By modeling climate change's local effects, we may finally be able to grasp what it means.
Earlier this year, the journal Nature Climate Change published a paper that measures hurricane behavior in our warming world. The study was as innovative as it was prescient. Combining models to simulate thousands of hurricanes in likely future climates, the authors discovered that New York City, their test case, was at risk. And increasingly so.
The city's most severe storm flooding events historically have been quite rare. According to the paper, hurricane storm surge -- roiling coastal waters driven inland which are responsible for most of the devastation and destruction during storms -- can, in New York City, reach the exceptional height of about six feet once every century, and 10 feet once every 500 years. But as the Earth warms and sea levels rise, the study found, over the next few generations these extreme swells could batter New York Harbor as often as once every 3 years and 25 years, respectively.
That was in February.
Then, on the night of October 29, Hurricane Sandy drove a 14-foot wall of seawater deep into Brooklyn and lower Manhattan, flooding seven subway tunnels and shorting most circuits below Midtown. It eclipsed the city's previous storm surge record, set in the early 19th century, by nearly three feet, leaving many New Yorkers paralyzed, wet, and in the dark.

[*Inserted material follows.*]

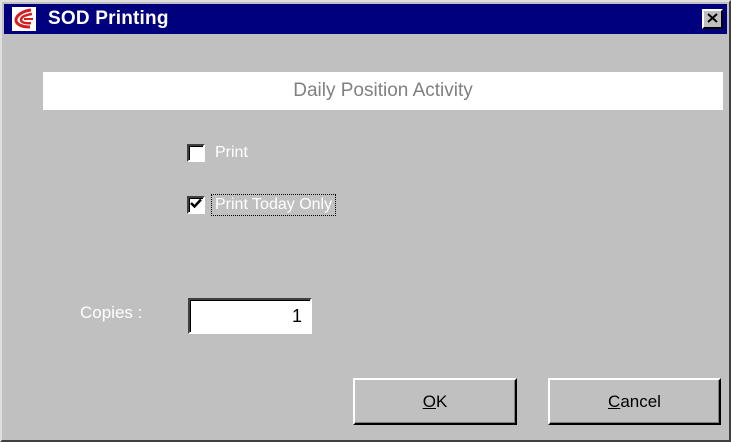 The width and height of the screenshot is (731, 442). What do you see at coordinates (366, 19) in the screenshot?
I see `title-bar: SOD Printing` at bounding box center [366, 19].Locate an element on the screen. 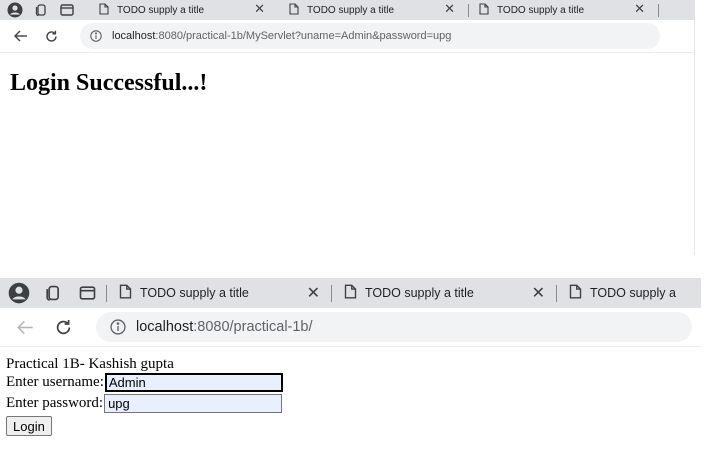  tab: TODO supply a is located at coordinates (629, 293).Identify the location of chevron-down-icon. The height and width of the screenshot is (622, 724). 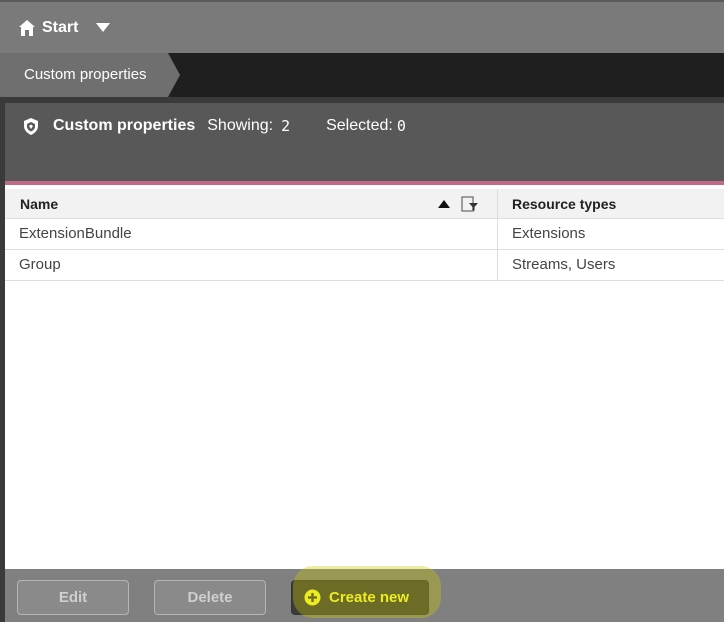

"This is not just coincidence," Ning Lin, the paper's lead author and assistant professor of civil and environmental engineering at Princeton University, told me. "We knew that New York City was vulnerable."
At the spout of a funnel formed by Long Island and the New Jersey Shore, the so-called New York Bight renders lower Manhattan a basin for water with no place else to go. A stunted bulkhead, not quite five feet above mean sea level, does little to safeguard the low-lying coast. (Even with all of these threats, the city only ranks eighth on a list of U.S. areas most vulnerable to hurricanes.)
"Already, a bad storm today is way beyond our ability to deal with effectively," Michael Oppenheimer, one of Lin's co-authors and a professor of geosciences and international affairs, also at Princeton, told me. "So what does that say about a bad storm -- and the much worse risks we face -- years from now?"
Years from now, though, is in fact when these findings may be confirmed. Only a string of Sandys could verify such a study, which forecasts trends, not any specific hurricane which might define them. (That Sandy was a hybrid of hurricane and mid-latitude storm, formed under an unlikely confluence of climatic events, puts it somewhat outside the study's scope, too.) The temptation to view Sandy, or any major storm, as having been foretold by climate scientists, must be resisted.
Capturing the effect of climate change on such high-impact weather is, in any case, not about predicting storms, but assessing risk -- the likelihood that, as burning fossil fuels continue to change the Earth's climate, these storms could strike more frequently and more violently. The business of climate science is probability, and rightfully so, because once predictions come to pass, it's too late.
Lin appreciates why this may be difficult to grasp. "Most people think because we had Irene last year, and now Sandy this year, it's because of climate change," she said. "They think risk is increasing only when they see storms. And then after a few years, they forget."
According to recent research in climate psychology, cognitive deficiencies may be numbing us to the urgency of such intangible, global threats. Complex dynamics like those at play in climate change -- worsening gradually and posing consequences mostly in the distant future -- are not easily factored in to our present deliberations. As a result, we hold out for the singular maelstrom to sound the alarm, which, in this case, is like waiting for the straw man: Its occurrence wouldn't wholly reflect the phenomenon we're looking for, and so its absence shouldn't be seen as indicative that the models are wrong.
But climate psychologists also find that this simple-mindedness is not entirely our fault. It depends on how the questions are framed -- how a reader's mind is "primed" by certain events or exercises, before approaching the issue. And one way to frame climate change is to model the science. We may find that how climate scientists study the planet today, applying innovative techniques to quantify local risk, is more palpable than the diffuse issues we couldn't quite grasp.
Anthropogenic global warming is, admittedly, an abstract phenomenon. It does not create individual hurricanes, but instead, more diffusely, ratchets up their threat. As the atmosphere warms it retains more moisture which, carried to landfall, can then be hurled ashore in heavier wind and rain. And according to one accepted theory, the so-called "heat-engine" hypothesis first suggested by Kerry Emanuel, another of Lin's co-authors and a professor of atmospheric science at MIT, the warmest water in more than half a century could be amplifying storms' power source.
"That's a good starting point for understanding how climate change might affect future hurricanes," James Elsner, a professor of geography at Florida State University, told me. His 2008 study of ocean temperature and hurricane strength was consistent with this idea. "But just because stronger storms are getting stronger doesn't mean we're getting more storms."
The latest climate models appear to be reaching agreement on this issue. Christopher Landsea, the science and operations officer at the National Hurricane Center, in Miami, is a leading expert on hurricane forecasting. In an opinion piece for the National Oceanic Atmospheric Administration, he aggregates recent studies on hurricanes and global warming.